▶ [Stated task]: Reproduce the records below, swapping "Given:" for "Instruction:" and leaving everything else untouched.

▶ [Input records]:

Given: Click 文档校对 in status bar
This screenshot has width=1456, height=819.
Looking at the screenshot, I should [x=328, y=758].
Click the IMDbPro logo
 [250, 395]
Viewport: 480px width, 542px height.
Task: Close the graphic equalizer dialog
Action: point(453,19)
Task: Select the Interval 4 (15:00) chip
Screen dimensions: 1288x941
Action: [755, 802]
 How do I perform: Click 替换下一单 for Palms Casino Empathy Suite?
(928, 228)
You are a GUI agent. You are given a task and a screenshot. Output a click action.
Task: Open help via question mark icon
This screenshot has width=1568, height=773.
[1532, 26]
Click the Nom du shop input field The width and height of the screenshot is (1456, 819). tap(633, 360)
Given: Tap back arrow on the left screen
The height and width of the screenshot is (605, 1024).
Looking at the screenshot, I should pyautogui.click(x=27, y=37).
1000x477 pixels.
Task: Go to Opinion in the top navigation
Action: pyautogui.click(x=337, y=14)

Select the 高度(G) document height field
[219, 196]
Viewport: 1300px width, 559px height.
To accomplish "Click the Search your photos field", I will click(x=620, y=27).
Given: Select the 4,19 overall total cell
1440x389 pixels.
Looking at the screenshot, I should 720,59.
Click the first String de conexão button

▶ [Result below]:
Instruction: Click 文档校对 in status bar
This screenshot has width=1456, height=819.
Looking at the screenshot, I should [x=328, y=758].
Click the IMDbPro logo
 [250, 395]
Viewport: 480px width, 542px height.
Task: Close the graphic equalizer dialog
Action: point(453,19)
Task: Select the Interval 4 (15:00) chip
Screen dimensions: 1288x941
Action: [755, 802]
 How do I perform: Click 替换下一单 for Palms Casino Empathy Suite?
(928, 228)
You are a GUI agent. You are given a task and a screenshot. Output a click action.
Task: Open help via question mark icon
This screenshot has width=1568, height=773.
[1532, 26]
Click the Nom du shop input field The width and height of the screenshot is (1456, 819). tap(633, 360)
Instruction: Tap back arrow on the left screen
The height and width of the screenshot is (605, 1024).
Looking at the screenshot, I should pyautogui.click(x=27, y=37).
1000x477 pixels.
Task: Go to Opinion in the top navigation
Action: pyautogui.click(x=337, y=14)

Select the 高度(G) document height field
[219, 196]
Viewport: 1300px width, 559px height.
To accomplish "Click the Search your photos field", I will click(x=620, y=27).
Instruction: Select the 4,19 overall total cell
1440x389 pixels.
Looking at the screenshot, I should 720,59.
Click the first String de conexão button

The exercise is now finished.